# What you are asked to do:
Exactly as they appear below, repeat the lines from the one with "www@polsl.pl (588, 2288)" through the one with "Kontakt dla mediów (79, 1917)", and no others.

# Data extracts:
§ §

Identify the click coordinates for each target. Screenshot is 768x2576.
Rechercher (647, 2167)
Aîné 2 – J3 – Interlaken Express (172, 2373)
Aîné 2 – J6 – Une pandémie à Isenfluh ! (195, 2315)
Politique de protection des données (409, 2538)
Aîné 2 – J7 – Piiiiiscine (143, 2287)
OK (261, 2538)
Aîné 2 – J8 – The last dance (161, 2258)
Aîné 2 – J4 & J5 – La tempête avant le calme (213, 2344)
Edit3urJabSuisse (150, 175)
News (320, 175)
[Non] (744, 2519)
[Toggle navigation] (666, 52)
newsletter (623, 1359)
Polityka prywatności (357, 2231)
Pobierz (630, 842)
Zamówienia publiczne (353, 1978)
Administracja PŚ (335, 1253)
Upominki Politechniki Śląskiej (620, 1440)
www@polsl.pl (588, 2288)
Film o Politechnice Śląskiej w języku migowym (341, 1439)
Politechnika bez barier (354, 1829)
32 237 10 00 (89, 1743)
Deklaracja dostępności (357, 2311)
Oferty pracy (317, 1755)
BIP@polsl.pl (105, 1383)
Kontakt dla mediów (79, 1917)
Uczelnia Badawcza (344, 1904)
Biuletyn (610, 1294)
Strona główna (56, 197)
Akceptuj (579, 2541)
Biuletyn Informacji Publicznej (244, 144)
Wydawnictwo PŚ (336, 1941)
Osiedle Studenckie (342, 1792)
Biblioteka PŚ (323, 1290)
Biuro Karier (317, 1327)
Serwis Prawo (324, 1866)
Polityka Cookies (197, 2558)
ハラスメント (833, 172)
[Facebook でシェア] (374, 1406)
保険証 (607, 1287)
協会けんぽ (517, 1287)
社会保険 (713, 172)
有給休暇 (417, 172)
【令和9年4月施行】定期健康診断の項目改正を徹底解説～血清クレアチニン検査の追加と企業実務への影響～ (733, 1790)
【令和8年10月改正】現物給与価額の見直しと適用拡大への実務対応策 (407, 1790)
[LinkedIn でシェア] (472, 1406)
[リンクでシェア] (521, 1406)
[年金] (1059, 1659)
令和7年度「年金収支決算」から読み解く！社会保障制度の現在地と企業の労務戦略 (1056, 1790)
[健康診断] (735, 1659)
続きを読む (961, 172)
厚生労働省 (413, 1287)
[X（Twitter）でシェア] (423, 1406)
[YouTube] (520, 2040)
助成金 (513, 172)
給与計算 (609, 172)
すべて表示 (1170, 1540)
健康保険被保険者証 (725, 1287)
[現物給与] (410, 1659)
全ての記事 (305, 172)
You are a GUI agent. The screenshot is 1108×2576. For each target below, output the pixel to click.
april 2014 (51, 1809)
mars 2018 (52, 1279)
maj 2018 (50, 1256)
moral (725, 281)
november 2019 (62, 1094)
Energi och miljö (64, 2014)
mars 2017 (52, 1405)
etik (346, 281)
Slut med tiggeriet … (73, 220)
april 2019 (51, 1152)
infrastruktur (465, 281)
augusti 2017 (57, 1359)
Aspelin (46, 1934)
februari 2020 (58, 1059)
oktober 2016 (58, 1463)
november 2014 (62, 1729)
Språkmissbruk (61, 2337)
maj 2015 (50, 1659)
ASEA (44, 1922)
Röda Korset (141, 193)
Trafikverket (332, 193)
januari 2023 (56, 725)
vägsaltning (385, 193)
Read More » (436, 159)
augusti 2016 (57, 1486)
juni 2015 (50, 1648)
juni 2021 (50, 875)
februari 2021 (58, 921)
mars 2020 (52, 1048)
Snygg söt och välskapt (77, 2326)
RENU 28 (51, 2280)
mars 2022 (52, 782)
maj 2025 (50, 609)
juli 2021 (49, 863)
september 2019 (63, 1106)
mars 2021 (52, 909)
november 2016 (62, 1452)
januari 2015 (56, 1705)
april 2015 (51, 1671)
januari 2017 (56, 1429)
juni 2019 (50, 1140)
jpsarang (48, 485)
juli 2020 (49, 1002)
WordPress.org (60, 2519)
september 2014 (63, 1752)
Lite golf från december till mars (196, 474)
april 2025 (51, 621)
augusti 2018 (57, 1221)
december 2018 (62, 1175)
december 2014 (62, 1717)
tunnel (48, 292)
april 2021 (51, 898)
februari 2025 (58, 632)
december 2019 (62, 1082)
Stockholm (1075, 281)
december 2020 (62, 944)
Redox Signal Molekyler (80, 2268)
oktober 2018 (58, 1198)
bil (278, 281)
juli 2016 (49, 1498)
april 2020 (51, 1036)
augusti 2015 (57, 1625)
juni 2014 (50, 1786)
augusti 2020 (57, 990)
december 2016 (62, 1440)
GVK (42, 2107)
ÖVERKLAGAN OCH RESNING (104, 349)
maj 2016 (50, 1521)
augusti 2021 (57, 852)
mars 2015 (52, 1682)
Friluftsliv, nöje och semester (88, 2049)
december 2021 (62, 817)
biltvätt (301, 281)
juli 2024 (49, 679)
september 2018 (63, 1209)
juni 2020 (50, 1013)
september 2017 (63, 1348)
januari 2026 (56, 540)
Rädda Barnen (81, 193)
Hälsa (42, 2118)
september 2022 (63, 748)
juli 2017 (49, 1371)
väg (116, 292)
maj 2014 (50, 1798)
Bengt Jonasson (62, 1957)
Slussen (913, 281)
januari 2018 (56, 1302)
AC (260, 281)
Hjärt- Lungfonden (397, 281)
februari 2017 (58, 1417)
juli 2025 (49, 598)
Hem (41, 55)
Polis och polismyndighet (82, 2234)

§ §

# Response area:
www@polsl.pl (588, 2288)
Film o Politechnice Śląskiej w języku migowym (341, 1439)
Politechnika bez barier (354, 1829)
32 237 10 00 (89, 1743)
Deklaracja dostępności (357, 2311)
Oferty pracy (317, 1755)
BIP@polsl.pl (105, 1383)
Kontakt dla mediów (79, 1917)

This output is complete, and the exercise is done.